Aujourd’hui, les pneus sont passés dans des machines pour fabriquer des granulats de pneus. On ne peut en utiliser qu’une petite quantité, car ils ont tendance à détériorer la performance du pneu.
Nous travaillons également sur une boucle plus longue avec Carbios. On souhaite réutiliser le plastique des bouteilles pour refaire du PET neuf que l’on pourra intégrer dans les pneus.

Nous avons aussi développé un partenariat avec Pyrowave pour le recyclage de polystyrène. Vous ne le savez peut-être pas, mais la plupart des pots de yaourt sont en polystyrène et on ne sait pas recycler cette matière.
Grâce à la technologie issue de cette collaboration, “ micro-wave, nous allons pouvoir recréer le styrène qui est également un composant du pneu. 

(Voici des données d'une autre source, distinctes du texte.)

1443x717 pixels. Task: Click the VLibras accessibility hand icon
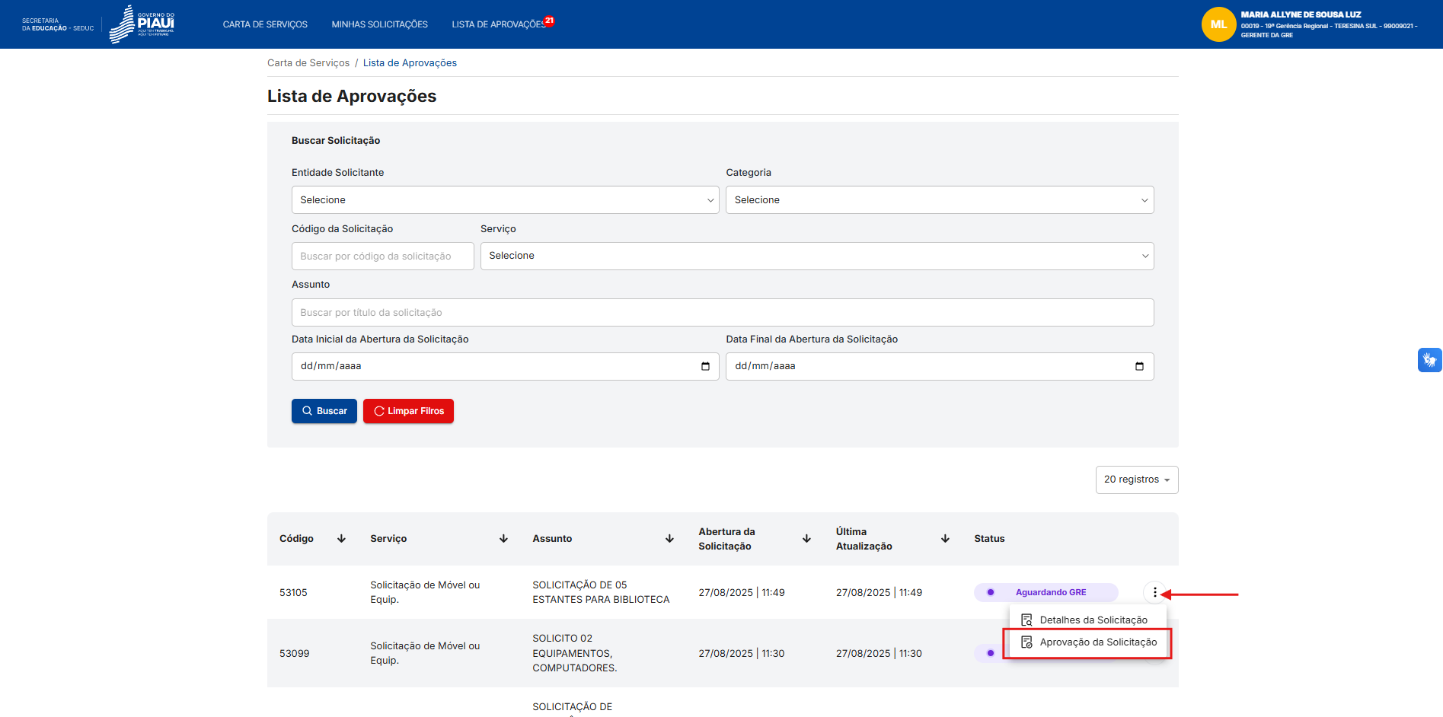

Michelin a  annoncé une feuille de route très ambitieuse, au-delà du pneu durable pour les prochaines années…. 

Notre feuille de route “Michelin in motion 2030” est notre plan stratégique qui vise à utiliser, ce que l’on appelle, nos capacités distinctives. C’est-à-dire s’appuyer sur ce que l’on a appris des matériaux pour développer des activités autour des pneus ou au-delà des pneus.

Par exemple autour de l’hydrogène, des matériaux composites ainsi que le médical. Nous avons identifié de nombreuses opportunités notamment sur la formulation des polymères. D’ici 2030, 30 % de notre chiffre d’affaires devra se faire sur des activités hors pneus.

C’est l’instant carte blanche, vous avez quelque chose à ajouter ?

Je suis très fier et très excité de travailler chez Michelin dans cette période. On voit qu’un changement majeur est en train de s’opérer. Il y a une accélération de la prise de conscience de l’impact que l’on peut avoir dans les mobilités durables de demain.

Je pense que l’on vit une période excitante pour l’innovation et je suis heureux d’être dans cette position pour pouvoir la raconter.